### Passage for review
====================

C++ Modbus parsing library.
The focus of this library is to allow for a serializable data types to be exposed over modbus in a clearer manner. Modbus registers are unsigned 16 bit values. Other data types need to be translated to these 16 bit values and back. The idea of this library is to use a user defined data store type that controls access to the underlying data types this is especially useful for preventing unaligned data accesses.
A slave device is composed of controlled and data stores using C++ templates. Each slave needs a CoilController, HoldingRegisterController, DiscreteInputController, and an InputRegisterController. Each of these controls access to a data store. A simple data store for registers would just be an array of uint16_ts. For a coil or discrete input it would be a bit field. These basic data stores are available but are less powerful than creating a data store for the data types being used. The basic controller types are:
using CoilController = Modbus::CoilController<Modbus::BitFieldDataStore>; using HoldingRegisterController = Modbus::HoldingRegisterController<Modbus::RegisterDataStore>; using DiscreteInputController = Modbus::DiscreteInputController<Modbus::BitFieldDataStore>; using InputRegisterController = Modbus::InputRegisterController<Modbus::RegisterDataStore>;
Using mapped data stores allows the user to expose the actual data types being used with the serialization encapsulated.
using HoldingRegisterController = Modbus::HoldingRegisterController<Modbus::MappedRegisterDataStoreHoldingRegisters::MemoryMapController>; using InputRegisterController = Modbus::InputRegisterController<Modbus::MappedRegisterDataStoreInputRegisters::MemoryMapController>;
- Subclass of ProtocolRtuSlave.

====================

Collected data
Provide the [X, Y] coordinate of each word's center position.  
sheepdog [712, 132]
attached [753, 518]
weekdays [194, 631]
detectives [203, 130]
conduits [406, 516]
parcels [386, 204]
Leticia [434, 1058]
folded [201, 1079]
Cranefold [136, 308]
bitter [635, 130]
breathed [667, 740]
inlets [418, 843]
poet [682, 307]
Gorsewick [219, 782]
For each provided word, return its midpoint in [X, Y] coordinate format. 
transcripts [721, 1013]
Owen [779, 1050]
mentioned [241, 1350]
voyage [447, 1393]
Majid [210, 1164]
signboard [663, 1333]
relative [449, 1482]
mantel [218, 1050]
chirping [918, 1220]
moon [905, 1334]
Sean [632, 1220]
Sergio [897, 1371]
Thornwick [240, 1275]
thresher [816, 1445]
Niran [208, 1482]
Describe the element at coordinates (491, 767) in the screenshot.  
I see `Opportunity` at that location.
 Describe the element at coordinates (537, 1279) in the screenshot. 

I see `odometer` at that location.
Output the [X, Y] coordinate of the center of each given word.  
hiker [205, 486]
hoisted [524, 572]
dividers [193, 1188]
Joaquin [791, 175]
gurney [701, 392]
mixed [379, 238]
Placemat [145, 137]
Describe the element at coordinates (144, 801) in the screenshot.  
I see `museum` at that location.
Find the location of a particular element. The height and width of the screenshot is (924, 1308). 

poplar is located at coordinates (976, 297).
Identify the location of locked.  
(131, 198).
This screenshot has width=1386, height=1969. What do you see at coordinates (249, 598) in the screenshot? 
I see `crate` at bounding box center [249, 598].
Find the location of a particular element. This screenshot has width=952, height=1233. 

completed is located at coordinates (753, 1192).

====================

### Activities
1/ In the C++ Modbus library description, what kind of values are Modbus registers?
2/ Translate this sentence from the C++ Modbus library description into Spanish: "Other data types need to be translated to these 16 bit values and back."
3/ Carry on the C++ Modbus library description, starting after its final line.

### Exercise responses
1/ Unsigned 16-bit values.

2/ Otros tipos de datos deben traducirse a estos valores de 16 bits y viceversa.

3/
- Timeouts
- When to process packets
- IO device control, this layer puts the recieved characters into the protocol and transmitting the generated responses
- Data Stores
- The holding registers, coils, discrete inputs, and input registers are generalized as data stores. The default store mechanism can be used where the data store is literal, i.e. all bits and registers are stored and accessed directly. Other data stores might define a memory map that accesses system variables. This will lower memory use and remove the need to update the store or poll on changes.
socat is an easy way to spoof a serial connection. A bidirectional pipe is setup allowing two processes to see the pipe as if it was an attached serial device.
Use : socat -d -d -d -x PTY,link=/tmp/ptyp0,raw,echo=0,ispeed=b9600 PTY,link=/tmp/ttyp0,raw,echo=0,ospeed=b9600
In this example the pipes are setup at /tmp/ptyp0 and /tmp/ttyp0 running at 9600 baud with some debug info (level set by the number of '-d'). The master is started on one pipe and the slave on another and can be treated as connected hardware.